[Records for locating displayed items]
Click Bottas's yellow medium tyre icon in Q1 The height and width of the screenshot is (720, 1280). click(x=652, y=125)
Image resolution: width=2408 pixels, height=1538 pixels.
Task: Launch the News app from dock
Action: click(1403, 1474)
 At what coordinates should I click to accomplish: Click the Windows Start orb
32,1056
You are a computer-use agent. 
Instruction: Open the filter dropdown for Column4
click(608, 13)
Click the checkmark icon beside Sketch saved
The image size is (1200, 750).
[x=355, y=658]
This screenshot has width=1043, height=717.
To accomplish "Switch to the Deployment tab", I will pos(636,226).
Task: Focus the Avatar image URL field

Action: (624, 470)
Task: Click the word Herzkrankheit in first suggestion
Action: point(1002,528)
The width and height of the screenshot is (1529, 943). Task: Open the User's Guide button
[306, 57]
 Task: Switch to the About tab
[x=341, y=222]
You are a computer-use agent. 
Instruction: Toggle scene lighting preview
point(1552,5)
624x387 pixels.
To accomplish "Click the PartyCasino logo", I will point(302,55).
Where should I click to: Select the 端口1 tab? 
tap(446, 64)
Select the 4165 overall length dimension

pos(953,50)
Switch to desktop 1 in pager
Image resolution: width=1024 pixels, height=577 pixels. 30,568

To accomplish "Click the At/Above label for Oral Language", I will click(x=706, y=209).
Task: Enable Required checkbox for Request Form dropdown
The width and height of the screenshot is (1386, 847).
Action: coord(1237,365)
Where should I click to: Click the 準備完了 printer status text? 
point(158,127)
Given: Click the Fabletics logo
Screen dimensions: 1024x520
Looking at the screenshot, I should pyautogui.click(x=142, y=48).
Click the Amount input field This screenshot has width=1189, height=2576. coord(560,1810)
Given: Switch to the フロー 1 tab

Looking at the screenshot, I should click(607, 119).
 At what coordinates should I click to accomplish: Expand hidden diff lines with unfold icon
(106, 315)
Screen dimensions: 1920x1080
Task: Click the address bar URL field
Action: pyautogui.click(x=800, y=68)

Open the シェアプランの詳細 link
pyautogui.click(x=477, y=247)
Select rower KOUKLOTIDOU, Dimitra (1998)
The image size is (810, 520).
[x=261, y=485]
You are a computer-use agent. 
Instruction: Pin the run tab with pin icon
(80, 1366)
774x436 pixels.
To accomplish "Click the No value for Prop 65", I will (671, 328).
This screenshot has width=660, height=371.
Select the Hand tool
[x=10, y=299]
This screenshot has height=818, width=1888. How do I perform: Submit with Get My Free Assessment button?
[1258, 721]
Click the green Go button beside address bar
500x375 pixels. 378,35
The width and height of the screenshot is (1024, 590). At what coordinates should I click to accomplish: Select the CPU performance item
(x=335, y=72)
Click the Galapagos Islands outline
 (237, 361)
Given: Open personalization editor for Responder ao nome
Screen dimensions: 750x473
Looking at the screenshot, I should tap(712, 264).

**THE REQUEST**
Write out the listing above again, line for line, with nothing changed.

**EXERCISE SOLUTION**
Click Bottas's yellow medium tyre icon in Q1 The height and width of the screenshot is (720, 1280). click(x=652, y=125)
Image resolution: width=2408 pixels, height=1538 pixels.
Task: Launch the News app from dock
Action: click(1403, 1474)
 At what coordinates should I click to accomplish: Click the Windows Start orb
32,1056
You are a computer-use agent. 
Instruction: Open the filter dropdown for Column4
click(608, 13)
Click the checkmark icon beside Sketch saved
The image size is (1200, 750).
[x=355, y=658]
This screenshot has width=1043, height=717.
To accomplish "Switch to the Deployment tab", I will pos(636,226).
Task: Focus the Avatar image URL field

Action: (624, 470)
Task: Click the word Herzkrankheit in first suggestion
Action: point(1002,528)
The width and height of the screenshot is (1529, 943). Task: Open the User's Guide button
[306, 57]
 Task: Switch to the About tab
[x=341, y=222]
You are a computer-use agent. 
Instruction: Toggle scene lighting preview
point(1552,5)
624x387 pixels.
To accomplish "Click the PartyCasino logo", I will point(302,55).
Where should I click to: Select the 端口1 tab? 
tap(446, 64)
Select the 4165 overall length dimension

pos(953,50)
Switch to desktop 1 in pager
Image resolution: width=1024 pixels, height=577 pixels. 30,568

To accomplish "Click the At/Above label for Oral Language", I will click(x=706, y=209).
Task: Enable Required checkbox for Request Form dropdown
The width and height of the screenshot is (1386, 847).
Action: coord(1237,365)
Where should I click to: Click the 準備完了 printer status text? 
point(158,127)
Given: Click the Fabletics logo
Screen dimensions: 1024x520
Looking at the screenshot, I should pyautogui.click(x=142, y=48).
Click the Amount input field This screenshot has width=1189, height=2576. coord(560,1810)
Given: Switch to the フロー 1 tab

Looking at the screenshot, I should click(607, 119).
 At what coordinates should I click to accomplish: Expand hidden diff lines with unfold icon
(106, 315)
Screen dimensions: 1920x1080
Task: Click the address bar URL field
Action: pyautogui.click(x=800, y=68)

Open the シェアプランの詳細 link
pyautogui.click(x=477, y=247)
Select rower KOUKLOTIDOU, Dimitra (1998)
The image size is (810, 520).
[x=261, y=485]
You are a computer-use agent. 
Instruction: Pin the run tab with pin icon
(80, 1366)
774x436 pixels.
To accomplish "Click the No value for Prop 65", I will (671, 328).
This screenshot has width=660, height=371.
Select the Hand tool
[x=10, y=299]
This screenshot has height=818, width=1888. How do I perform: Submit with Get My Free Assessment button?
[1258, 721]
Click the green Go button beside address bar
500x375 pixels. 378,35
The width and height of the screenshot is (1024, 590). At what coordinates should I click to accomplish: Select the CPU performance item
(x=335, y=72)
Click the Galapagos Islands outline
 (237, 361)
Given: Open personalization editor for Responder ao nome
Screen dimensions: 750x473
Looking at the screenshot, I should tap(712, 264).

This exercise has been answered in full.